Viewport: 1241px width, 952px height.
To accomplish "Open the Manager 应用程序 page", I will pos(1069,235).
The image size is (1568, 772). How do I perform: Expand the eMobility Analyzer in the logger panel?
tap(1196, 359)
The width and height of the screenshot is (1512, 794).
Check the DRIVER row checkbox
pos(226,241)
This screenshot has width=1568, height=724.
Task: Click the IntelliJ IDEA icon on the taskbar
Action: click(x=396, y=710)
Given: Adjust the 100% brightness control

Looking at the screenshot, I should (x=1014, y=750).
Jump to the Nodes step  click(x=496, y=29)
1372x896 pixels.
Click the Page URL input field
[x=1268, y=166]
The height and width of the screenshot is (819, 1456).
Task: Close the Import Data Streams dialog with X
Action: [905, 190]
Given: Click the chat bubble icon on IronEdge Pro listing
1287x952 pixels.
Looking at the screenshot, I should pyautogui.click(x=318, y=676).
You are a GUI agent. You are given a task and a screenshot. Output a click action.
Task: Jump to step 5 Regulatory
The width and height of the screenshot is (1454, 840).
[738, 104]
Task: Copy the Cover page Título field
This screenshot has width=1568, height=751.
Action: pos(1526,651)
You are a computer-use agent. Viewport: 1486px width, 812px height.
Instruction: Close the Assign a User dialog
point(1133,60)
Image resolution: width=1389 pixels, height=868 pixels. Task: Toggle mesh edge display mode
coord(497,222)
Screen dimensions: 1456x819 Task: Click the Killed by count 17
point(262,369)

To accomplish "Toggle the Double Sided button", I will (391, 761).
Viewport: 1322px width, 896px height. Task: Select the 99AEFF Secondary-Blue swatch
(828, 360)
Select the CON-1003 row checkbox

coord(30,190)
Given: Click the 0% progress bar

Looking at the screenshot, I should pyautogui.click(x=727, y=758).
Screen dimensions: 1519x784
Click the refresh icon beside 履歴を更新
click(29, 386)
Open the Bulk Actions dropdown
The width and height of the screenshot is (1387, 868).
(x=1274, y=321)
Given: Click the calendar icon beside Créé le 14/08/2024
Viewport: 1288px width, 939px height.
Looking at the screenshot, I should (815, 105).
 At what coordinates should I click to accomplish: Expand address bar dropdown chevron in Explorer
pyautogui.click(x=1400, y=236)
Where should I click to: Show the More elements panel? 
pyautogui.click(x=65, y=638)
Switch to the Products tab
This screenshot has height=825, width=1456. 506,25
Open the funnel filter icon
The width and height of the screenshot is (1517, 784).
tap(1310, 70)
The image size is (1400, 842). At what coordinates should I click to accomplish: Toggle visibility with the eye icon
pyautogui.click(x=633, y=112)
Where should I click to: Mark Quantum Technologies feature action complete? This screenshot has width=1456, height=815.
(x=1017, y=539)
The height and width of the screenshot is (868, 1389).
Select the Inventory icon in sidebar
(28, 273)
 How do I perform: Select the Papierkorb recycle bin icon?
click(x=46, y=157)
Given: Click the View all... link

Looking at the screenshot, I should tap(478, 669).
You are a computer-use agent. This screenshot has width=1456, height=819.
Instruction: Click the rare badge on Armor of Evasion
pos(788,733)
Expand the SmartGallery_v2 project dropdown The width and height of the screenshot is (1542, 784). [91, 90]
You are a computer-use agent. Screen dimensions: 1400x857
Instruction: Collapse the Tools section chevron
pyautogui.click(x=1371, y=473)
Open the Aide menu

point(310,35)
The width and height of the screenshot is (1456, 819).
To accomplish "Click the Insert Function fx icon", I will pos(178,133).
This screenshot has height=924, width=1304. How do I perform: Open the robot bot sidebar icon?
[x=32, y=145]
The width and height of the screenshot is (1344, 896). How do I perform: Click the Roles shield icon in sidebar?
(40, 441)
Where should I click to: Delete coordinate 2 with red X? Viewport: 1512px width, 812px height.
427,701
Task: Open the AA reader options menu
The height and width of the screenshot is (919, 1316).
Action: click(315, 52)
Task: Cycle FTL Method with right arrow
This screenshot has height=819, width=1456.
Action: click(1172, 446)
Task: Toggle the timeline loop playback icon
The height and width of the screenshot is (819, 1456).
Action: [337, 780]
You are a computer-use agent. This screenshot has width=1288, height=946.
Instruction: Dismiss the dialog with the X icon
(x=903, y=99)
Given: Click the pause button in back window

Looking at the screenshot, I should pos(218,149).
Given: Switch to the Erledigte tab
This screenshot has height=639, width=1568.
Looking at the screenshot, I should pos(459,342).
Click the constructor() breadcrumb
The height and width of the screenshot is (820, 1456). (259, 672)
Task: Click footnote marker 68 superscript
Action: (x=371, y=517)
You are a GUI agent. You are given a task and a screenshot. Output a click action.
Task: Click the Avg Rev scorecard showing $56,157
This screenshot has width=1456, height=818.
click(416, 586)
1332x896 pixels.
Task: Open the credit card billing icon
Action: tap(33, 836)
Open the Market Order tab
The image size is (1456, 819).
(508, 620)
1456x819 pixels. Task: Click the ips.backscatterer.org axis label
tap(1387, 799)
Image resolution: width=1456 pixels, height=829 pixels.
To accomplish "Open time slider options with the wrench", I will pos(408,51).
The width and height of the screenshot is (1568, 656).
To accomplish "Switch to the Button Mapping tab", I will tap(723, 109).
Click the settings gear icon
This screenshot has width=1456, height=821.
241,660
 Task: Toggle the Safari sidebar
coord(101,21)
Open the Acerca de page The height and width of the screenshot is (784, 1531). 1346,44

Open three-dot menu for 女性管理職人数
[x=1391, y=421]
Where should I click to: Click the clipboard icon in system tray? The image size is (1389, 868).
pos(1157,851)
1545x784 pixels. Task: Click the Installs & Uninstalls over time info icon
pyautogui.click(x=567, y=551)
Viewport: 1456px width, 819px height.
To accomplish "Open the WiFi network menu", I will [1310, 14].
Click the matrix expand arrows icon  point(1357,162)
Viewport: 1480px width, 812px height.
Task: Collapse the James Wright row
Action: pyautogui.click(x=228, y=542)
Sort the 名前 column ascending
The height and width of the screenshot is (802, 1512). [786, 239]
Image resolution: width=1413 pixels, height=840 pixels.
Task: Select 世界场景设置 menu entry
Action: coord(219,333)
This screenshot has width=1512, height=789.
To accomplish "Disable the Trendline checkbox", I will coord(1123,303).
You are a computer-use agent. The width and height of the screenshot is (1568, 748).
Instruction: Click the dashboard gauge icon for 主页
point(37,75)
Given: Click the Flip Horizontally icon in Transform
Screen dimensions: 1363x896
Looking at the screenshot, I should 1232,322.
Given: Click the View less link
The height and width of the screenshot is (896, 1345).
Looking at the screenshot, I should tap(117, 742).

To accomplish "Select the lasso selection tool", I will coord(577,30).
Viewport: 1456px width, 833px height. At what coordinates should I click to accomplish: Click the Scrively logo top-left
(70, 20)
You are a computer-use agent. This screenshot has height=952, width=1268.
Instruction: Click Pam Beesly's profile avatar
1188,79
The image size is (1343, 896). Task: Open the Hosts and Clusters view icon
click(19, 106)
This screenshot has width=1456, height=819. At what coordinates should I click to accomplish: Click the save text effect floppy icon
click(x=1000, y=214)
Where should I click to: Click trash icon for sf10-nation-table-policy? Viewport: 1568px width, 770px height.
● ● ● ● ●
* **WHAT TO DO**:
Nothing but the lines with "options" should be returned, copied from the entries above.

* **OUTPUT FOR THIS EXERCISE**:
Task: Open the AA reader options menu
To accomplish "Open time slider options with the wrench", I will pos(408,51).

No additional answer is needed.